* Required work *
Print the Datadog stock article exactly, starting with "What Datadog offers" and going on through "of that stack.".

Datadog (DDOG 4.95%) finds itself increasingly popular with IT professionals. As a package that serves as a "dashboard" for cloud management, administrators increasingly take advantage of its benefits.

The same can't be said for its stock among investors.

Datadog's stock experienced underwhelming growth over the last year, and the 20% increase so far in 2023 lags numerous other growth tech stocks as well as the broader Nasdaq Composite.

Does that muted growth make it an overlooked buy, or is some caution warranted?

What Datadog offers

IT executives Olivier Pomel and Alexis Lê-Quôc founded Datadog in 2010 and currently serve as CEO and CTO, respectively. They saw a need for a product to bridge the communications gap between developers and systems administrators.

That push manifested Datadog's "cloud monitoring as a service" product. Its software acts as the dashboard of the cloud, aggregating methods and events across a development operations stack. This provides clearer visibility to the functions of that stack.

Moreover, it has not allowed the artificial intelligence (AI) revolution to pass it by. In Q2, Datadog released a large language model (LLM) observability solution to monitor LLM stacks. It also announced Bits AI, a generative AI product to learn from customer observability data to help engineers.

The numbers speak to its increasing popularity. In the second quarter of 2023, 2,990 of its customers spent $100,000 or more annually on the platform, up from 2,420 in the year-ago quarter.

Existing customers also spent more on the platform, with the dollar-based net retention rate at over 120%. This means that longer-term customers spent 20% more on average with Datadog than one year ago.

* Information provided *
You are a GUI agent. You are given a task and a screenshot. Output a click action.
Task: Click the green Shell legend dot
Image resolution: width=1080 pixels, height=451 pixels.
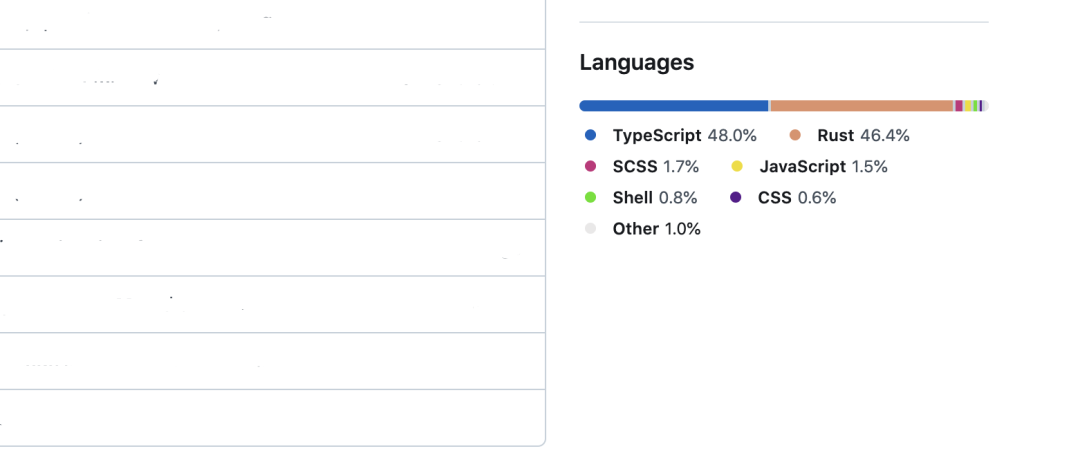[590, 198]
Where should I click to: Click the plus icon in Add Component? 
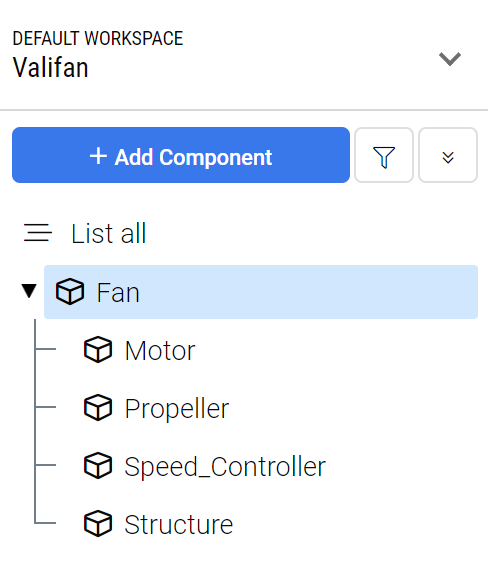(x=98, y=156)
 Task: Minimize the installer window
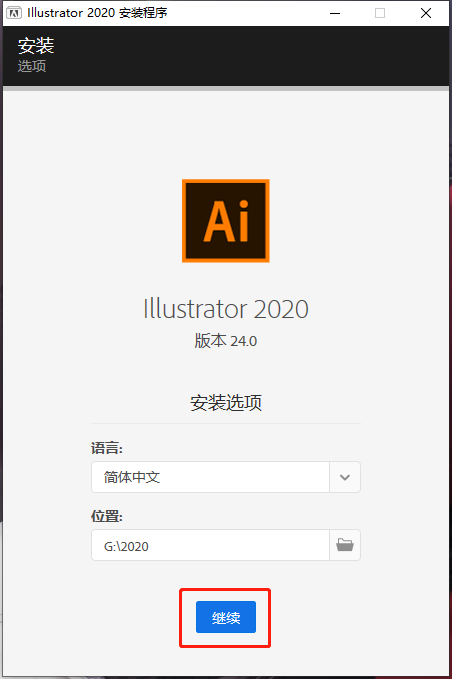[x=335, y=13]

* Exercise result *
What Datadog offers

IT executives Olivier Pomel and Alexis Lê-Quôc founded Datadog in 2010 and currently serve as CEO and CTO, respectively. They saw a need for a product to bridge the communications gap between developers and systems administrators.

That push manifested Datadog's "cloud monitoring as a service" product. Its software acts as the dashboard of the cloud, aggregating methods and events across a development operations stack. This provides clearer visibility to the functions of that stack.